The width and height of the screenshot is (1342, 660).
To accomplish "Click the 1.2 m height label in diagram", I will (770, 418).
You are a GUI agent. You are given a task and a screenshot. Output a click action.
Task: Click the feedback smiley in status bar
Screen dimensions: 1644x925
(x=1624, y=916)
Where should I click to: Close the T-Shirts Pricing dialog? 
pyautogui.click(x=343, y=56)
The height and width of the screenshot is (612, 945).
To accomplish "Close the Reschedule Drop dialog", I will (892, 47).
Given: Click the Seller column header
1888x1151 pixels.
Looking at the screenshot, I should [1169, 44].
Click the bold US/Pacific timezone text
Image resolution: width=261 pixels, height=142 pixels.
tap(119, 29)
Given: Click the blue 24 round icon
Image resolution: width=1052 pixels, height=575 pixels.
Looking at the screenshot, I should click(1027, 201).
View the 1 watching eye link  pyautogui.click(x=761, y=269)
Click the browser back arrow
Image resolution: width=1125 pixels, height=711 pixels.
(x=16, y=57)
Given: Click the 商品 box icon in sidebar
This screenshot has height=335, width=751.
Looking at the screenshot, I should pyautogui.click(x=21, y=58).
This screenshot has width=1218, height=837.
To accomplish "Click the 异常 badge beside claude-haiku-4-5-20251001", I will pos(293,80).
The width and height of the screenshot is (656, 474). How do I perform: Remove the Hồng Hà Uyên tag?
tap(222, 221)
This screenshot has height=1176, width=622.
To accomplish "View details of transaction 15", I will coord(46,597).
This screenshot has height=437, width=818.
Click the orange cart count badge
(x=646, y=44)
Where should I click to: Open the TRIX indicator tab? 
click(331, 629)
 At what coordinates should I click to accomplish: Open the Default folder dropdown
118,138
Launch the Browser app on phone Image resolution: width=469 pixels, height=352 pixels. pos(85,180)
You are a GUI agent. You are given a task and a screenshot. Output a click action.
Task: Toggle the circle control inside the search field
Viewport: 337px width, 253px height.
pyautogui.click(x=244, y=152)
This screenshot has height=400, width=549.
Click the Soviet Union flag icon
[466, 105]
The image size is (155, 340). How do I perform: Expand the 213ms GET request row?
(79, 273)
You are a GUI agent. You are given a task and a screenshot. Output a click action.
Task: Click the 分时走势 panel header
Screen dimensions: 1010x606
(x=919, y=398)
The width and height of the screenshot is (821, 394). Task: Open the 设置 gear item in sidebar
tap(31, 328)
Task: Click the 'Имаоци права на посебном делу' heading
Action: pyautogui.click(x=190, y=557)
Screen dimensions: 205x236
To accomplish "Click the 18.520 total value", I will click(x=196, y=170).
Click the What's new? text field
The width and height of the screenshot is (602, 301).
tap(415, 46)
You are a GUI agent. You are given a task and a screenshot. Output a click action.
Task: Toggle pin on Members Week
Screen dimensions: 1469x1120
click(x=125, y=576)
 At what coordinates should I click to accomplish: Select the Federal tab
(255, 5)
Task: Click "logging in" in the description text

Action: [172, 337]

::::

> **What you have to do**
Taking the records above, retype every line from the one with "Task: Toggle the" down to the one with "Task: Toggle pin on Members Week", exactly and with nothing else.

> **Written solution**
Task: Toggle the circle control inside the search field
Viewport: 337px width, 253px height.
pyautogui.click(x=244, y=152)
This screenshot has height=400, width=549.
Click the Soviet Union flag icon
[466, 105]
The image size is (155, 340). How do I perform: Expand the 213ms GET request row?
(79, 273)
You are a GUI agent. You are given a task and a screenshot. Output a click action.
Task: Click the 分时走势 panel header
Screen dimensions: 1010x606
(x=919, y=398)
The width and height of the screenshot is (821, 394). Task: Open the 设置 gear item in sidebar
tap(31, 328)
Task: Click the 'Имаоци права на посебном делу' heading
Action: pyautogui.click(x=190, y=557)
Screen dimensions: 205x236
To accomplish "Click the 18.520 total value", I will click(x=196, y=170).
Click the What's new? text field
The width and height of the screenshot is (602, 301).
tap(415, 46)
You are a GUI agent. You are given a task and a screenshot. Output a click action.
Task: Toggle pin on Members Week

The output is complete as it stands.